# Massanutten - Regal Vistas



## NKN (Jun 20, 2014)

We've done an RCI Exchange for Regal Vistas section of Massanutten for Fall 2015.  This is the condo area just after the WaterPark, so it is not up on top of the mountain.

Are there any guest facilities in the actual condo area or do we need to go up the mountain for pools and exercise facilities?

We are looking forward to our trip.  Doing a little genealogy and a little Civil War stuff.

Thanks.
NKN


----------



## tschwa2 (Jun 20, 2014)

Regal Vistas has its own small exercise room.  It only has a seasonal summer outdoor pool.  The closest indoor pool would be at Woodstone Center and it also has an exercise area.  You can also use Le Club but that one is further up the mountain.


----------



## pitterchi (Jun 20, 2014)

Hopefully someone who knows for sure chimes in.

The Regal Vistas are nice little duplex with garages.  If you got a 4bedroom then you essentially get the whole house.

I'm pretty sure the Regal Vistas have their own (exclusive) pool at the end of Chadwick Drive.

Here's the map:
http://massresort.indigofiles.com/downloads/Regal_Vistas.pdf

Have fun!


----------



## pmcdade (Mar 1, 2015)

pitterchi said:


> Hopefully someone who knows for sure chimes in.
> 
> The Regal Vistas are nice little duplex with garages.  If you got a 4bedroom then you essentially get the whole house.
> 
> ...



There is indeed an outdoor room and excercise room at the end of Chadwick drive.  I was just there last week, so the pool was closed for the winter.  Notable: There is a great sledding hill near the pool if you want to take the kids out.

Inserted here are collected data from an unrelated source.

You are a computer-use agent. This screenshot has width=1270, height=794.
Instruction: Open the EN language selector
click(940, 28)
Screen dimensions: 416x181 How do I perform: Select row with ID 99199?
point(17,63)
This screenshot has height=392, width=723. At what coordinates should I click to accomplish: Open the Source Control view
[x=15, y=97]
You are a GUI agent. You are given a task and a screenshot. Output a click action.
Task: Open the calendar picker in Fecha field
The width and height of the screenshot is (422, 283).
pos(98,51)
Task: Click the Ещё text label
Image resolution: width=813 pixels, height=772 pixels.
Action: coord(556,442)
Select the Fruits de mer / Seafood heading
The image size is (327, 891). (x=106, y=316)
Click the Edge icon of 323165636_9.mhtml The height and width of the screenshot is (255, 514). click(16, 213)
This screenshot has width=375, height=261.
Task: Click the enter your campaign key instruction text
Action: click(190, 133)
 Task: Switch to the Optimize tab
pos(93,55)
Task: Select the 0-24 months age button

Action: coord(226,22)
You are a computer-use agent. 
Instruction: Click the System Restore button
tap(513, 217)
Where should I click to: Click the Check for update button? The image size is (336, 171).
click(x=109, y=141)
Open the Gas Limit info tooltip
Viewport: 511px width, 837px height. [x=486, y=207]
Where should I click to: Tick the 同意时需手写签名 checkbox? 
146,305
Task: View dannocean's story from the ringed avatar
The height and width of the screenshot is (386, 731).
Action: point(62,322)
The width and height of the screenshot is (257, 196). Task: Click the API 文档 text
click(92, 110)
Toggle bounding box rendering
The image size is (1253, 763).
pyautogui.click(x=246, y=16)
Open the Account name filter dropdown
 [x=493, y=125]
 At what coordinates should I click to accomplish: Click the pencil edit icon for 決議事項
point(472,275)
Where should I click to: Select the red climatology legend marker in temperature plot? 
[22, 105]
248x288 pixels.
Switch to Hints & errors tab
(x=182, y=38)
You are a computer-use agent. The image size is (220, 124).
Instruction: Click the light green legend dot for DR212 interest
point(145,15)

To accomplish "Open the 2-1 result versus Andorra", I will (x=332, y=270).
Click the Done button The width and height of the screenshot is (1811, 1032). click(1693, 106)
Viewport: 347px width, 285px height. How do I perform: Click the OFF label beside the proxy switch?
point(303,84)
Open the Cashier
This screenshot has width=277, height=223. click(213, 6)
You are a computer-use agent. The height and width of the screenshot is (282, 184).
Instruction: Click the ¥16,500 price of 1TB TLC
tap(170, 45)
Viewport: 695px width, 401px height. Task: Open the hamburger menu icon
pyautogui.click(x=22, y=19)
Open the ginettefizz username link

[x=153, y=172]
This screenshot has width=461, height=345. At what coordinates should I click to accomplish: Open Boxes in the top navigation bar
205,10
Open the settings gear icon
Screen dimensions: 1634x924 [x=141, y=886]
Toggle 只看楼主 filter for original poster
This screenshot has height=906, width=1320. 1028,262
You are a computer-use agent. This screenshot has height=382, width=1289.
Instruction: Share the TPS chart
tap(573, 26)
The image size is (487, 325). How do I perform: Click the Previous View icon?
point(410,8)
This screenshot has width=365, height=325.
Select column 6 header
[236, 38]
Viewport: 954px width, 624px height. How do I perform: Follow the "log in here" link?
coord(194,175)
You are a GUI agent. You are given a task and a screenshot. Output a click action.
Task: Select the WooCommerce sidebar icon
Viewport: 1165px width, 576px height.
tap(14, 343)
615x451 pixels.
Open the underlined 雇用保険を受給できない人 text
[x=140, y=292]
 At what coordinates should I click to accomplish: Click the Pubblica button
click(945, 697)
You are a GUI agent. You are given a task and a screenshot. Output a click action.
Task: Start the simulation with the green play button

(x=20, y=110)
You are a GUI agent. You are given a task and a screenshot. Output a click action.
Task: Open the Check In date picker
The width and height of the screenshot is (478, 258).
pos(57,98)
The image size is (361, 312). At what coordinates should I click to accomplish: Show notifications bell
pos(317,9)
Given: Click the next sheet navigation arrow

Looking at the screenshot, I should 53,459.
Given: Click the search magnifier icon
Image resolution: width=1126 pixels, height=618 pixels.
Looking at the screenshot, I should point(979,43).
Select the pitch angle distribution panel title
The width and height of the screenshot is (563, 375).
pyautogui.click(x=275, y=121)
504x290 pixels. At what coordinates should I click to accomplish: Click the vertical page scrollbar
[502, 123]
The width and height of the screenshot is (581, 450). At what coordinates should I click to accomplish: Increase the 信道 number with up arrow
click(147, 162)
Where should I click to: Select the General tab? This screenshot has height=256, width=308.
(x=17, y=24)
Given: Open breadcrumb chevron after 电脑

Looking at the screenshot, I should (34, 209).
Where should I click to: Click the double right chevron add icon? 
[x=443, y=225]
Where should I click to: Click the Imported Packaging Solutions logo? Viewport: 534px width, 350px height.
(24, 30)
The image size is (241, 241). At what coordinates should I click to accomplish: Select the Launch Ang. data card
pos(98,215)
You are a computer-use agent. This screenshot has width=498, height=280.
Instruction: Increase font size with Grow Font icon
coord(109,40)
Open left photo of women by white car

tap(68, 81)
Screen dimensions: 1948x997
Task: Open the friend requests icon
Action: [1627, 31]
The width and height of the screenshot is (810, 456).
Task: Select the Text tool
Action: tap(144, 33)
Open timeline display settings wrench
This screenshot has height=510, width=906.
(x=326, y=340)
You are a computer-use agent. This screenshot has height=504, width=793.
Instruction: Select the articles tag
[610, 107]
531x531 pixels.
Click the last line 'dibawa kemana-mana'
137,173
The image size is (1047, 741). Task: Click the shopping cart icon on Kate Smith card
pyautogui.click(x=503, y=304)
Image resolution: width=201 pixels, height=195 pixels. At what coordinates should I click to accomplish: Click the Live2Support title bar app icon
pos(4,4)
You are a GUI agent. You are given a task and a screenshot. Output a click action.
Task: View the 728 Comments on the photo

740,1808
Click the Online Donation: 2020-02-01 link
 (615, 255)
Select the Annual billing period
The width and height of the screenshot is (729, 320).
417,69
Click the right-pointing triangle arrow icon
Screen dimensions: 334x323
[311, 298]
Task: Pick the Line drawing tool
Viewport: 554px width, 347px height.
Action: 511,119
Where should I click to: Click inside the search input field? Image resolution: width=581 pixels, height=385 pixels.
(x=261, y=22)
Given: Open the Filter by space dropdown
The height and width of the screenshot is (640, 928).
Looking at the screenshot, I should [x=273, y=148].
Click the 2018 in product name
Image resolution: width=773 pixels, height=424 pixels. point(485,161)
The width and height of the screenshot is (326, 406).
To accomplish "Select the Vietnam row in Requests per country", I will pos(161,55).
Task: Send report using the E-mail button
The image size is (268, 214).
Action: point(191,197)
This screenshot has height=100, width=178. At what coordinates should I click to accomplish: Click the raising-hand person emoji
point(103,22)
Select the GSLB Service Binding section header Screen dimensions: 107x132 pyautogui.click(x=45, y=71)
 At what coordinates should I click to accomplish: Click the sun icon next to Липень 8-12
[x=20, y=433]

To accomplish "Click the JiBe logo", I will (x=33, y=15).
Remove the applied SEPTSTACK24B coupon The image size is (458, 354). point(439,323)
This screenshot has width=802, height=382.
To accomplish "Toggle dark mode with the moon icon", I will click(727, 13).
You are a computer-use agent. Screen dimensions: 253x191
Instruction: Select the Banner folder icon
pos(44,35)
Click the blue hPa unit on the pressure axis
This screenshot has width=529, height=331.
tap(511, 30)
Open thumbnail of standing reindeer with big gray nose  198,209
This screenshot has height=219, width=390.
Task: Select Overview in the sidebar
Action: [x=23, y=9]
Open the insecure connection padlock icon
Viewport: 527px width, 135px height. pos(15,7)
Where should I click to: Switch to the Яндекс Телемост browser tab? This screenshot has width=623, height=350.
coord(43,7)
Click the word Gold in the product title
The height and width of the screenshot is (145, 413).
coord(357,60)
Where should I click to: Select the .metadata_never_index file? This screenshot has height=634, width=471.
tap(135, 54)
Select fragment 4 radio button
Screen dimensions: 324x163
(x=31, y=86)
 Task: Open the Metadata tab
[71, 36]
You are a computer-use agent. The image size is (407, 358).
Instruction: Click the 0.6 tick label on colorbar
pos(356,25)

Bring a sled when you come!


----------



## NKN (Mar 1, 2015)

Generally, how early does the snow come?  Our trip starts Nov 1st.


----------



## tschwa2 (Mar 1, 2015)

You might get a dusting in early November, we did one year but not enough for sleighs.  It was enough to shut down part of skyline drive for one day.  Most years even with artificial snow making the slopes and snow tubing doesn't get going until the week before Christmas.  The other bad thing is that you will be between times.  The leaves will be way past prime and the fall hikes and chair lift rides stop running but the winter activities like skate and ski are not open for another 3 weeks.  The good thing is you can usually find discounts on activities like the water park, golf and zip lining. It's a quiet time with iffy weather.  We usually stay for a weekend around this time as it is the end of the 1st quarter and there is an extra day off school.


----------



## pedro47 (Mar 2, 2015)

These homes look very nice from their web site.


----------



## pmcdade (Mar 7, 2015)

pedro47 said:


> These homes look very nice from their web site.



Having stayed there a couple of times, I can tell you the homes are very nice and well laid out. 

As to the snow question, it is fairly rare to have skiing before December or after March on this mountain.  Official ski season is typically Christmas week through the first week of march.  Before and after that you are taking a chance.


----------



## NKN (Mar 7, 2015)

Thanks for all the responses.  The snow question was because we DON'T want snow.  We want clean and dry roads for doing historical and genealogical trips.  

And, because we frequently spend a lot of time in the unit, we are really pleased with the status report on the quality of these units.

Thanks again.

nkn


----------



## Miss Marty (Mar 7, 2015)

*The Museum of the Shenandoah Valley Winchester Va*



NKN said:


> We want clean and dry roads for
> doing historical and genealogical trips.



For anyone traveling along Interstate I-81 to or from Massanutten The Museum of the Shenandoah Valley is a must see.


----------



## NKN (Mar 8, 2015)

Miss Marty, thank you for the reference to the museum.  We've bookmarked it. 

NKN


----------